Hull York Medical School, York; Centre for Reviews and Dissemination, York.
Department of Paediatric Oncology and Haematology, Leeds General Infirmary, Leeds; Paediatric Dietetic Department, Leeds General Infirmary, Leeds, UK.
Ann Oncol. 2014 Oct;25(10):1919-1929. doi: 10.1093/annonc/mdu106. Epub 2014 Mar 11.
Probiotics are living microorganisms that are generally thought of as being beneficial to the recipient. They have been shown to be effective in people with acute infectious diarrhoea, and cost-effective in antibiotic-associated diarrhoea. Probiotics may have a role in people with cancer, as various cancer treatments often lead to diarrhoea. However, as people with cancer are often immunocompromised, it is important to assess for adverse events (AEs) such as infection, which could potentially be a consequence of deliberate ingestion of living microorganisms.
A systematic review was carried out to collect, analyse and synthesise all available data on the efficacy and safety of probiotics in people with cancer (PROSPERO registration: CRD42012003454). Randomised, controlled trials, identified through screening multiple databases and grey literature, were included for analysing efficacy, while all studies were included for the analysis of safety of probiotics. Primary outcomes were the reduction in duration, severity and incidence of antibiotic-associated diarrhoea and chemotherapy-associated diarrhoea, and AEs, especially probiotic-associated infection. Where possible, data were combined for meta-analysis by a random-effects model, assessing causes of heterogeneity, including differences in strains, dosage and patient characteristics.
Eleven studies (N = 1557 participants) were included for assessing efficacy. Results show that probiotics may reduce the severity and frequency of diarrhoea in patients with cancer and may reduce the requirement for anti-diarrhoeal medication, but more studies are needed to assess the true effect.

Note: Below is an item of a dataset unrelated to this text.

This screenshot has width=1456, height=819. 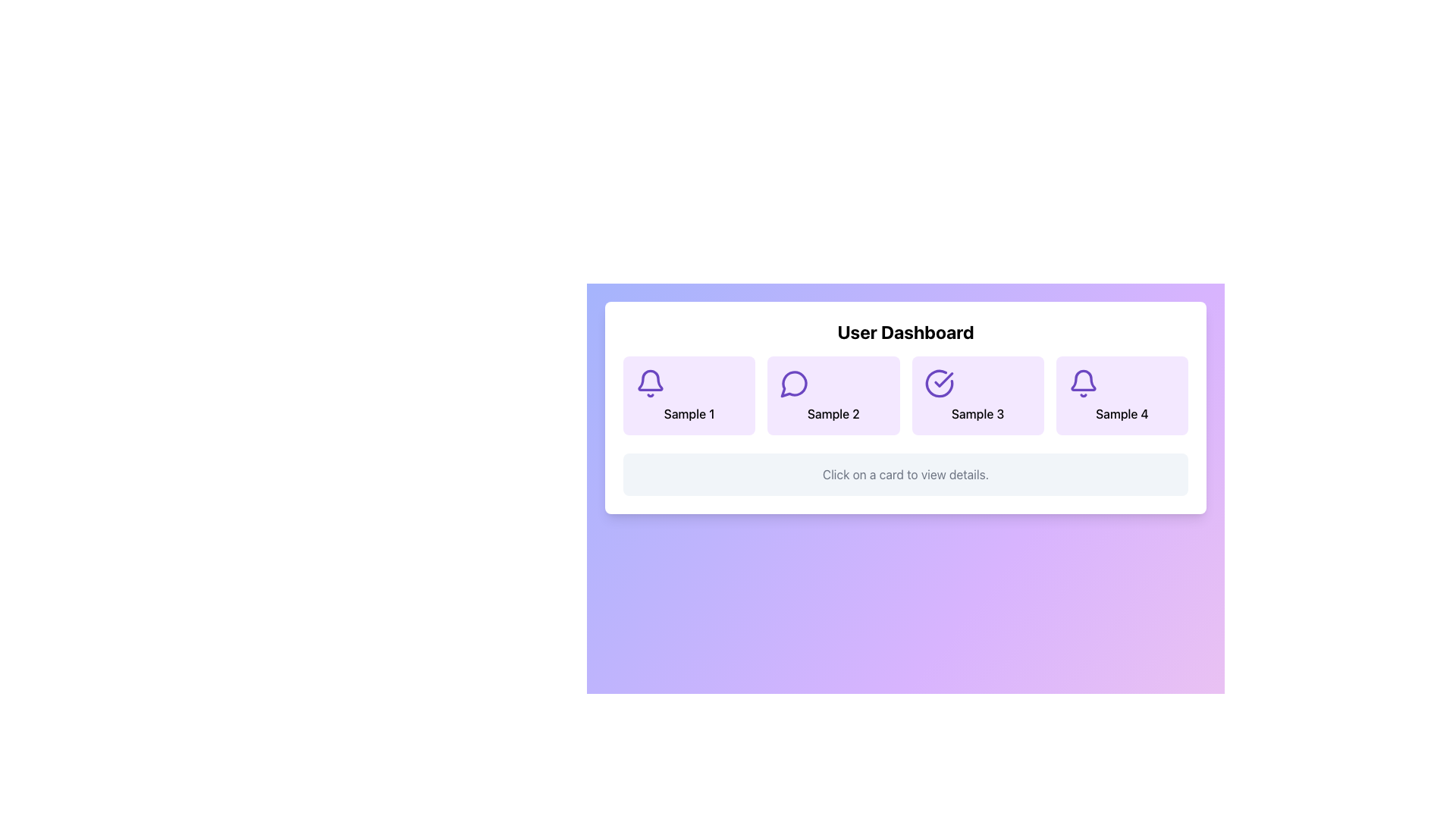 What do you see at coordinates (833, 414) in the screenshot?
I see `the text element that serves as a label for the card with a chat bubble icon in the User Dashboard` at bounding box center [833, 414].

For example comparing probiotic use to control 25 groups on effect on Common Toxicity Criteria ≥2 grade diarrhoea, odds ratio (OR) = 0.32 [95% confidence interval (CI) of 0.13-0.79; P = 0.01]. Seventeen studies (N = 1530) were included in the safety analysis. Five case reports showed probiotic-related bacteraemia/fungaemia/positive blood cultures.
Probiotics may be a rare cause of sepsis. Further evidence needs to be collated to determine whether probiotics provide a significant overall benefit for people with cancer.
益生菌是通常被认为对接受者有益的活体微生物。它们已被证明对急性感染性腹泻患者有效,并且在抗生素相关性腹泻方面具有成本效益。益生菌可能在癌症患者中发挥作用,因为各种癌症治疗常常导致腹泻。然而,由于癌症患者通常免疫功能低下,因此评估不良反应(AE)非常重要,例如感染,这可能是故意摄入活体微生物的后果。
进行了系统评价,以收集、分析和综合所有关于益生菌在癌症患者中的疗效和安全性的可用数据(PROSPERO 注册:CRD42012003454)。通过筛选多个数据库和灰色文献确定了随机对照试验,以分析疗效,同时所有研究均包括益生菌安全性分析。主要结局是减少抗生素相关性腹泻和化疗相关性腹泻的持续时间、严重程度和发生率,以及 AE,特别是益生菌相关性感染。在可能的情况下,通过随机效应模型对数据进行合并进行荟萃分析,评估异质性的原因,包括菌株、剂量和患者特征的差异。
有 11 项研究(N = 1557 名参与者)纳入评估疗效。结果表明,益生菌可能减少癌症患者腹泻的严重程度和频率,并可能减少对止泻药物的需求,但需要更多研究来评估真实效果。例如,将益生菌使用与对照(25 组)比较对常见毒性标准≥2 级腹泻的影响,比值比(OR)= 0.32 [95%置信区间(CI)0.13-0.79;P = 0.01]。安全性分析共纳入 17 项研究(N = 1530)。5 例病例报告显示益生菌相关性菌血症/真菌血症/阳性血培养。
益生菌可能是败血症的罕见原因。需要进一步收集证据来确定益生菌是否为癌症患者提供显著的整体益处。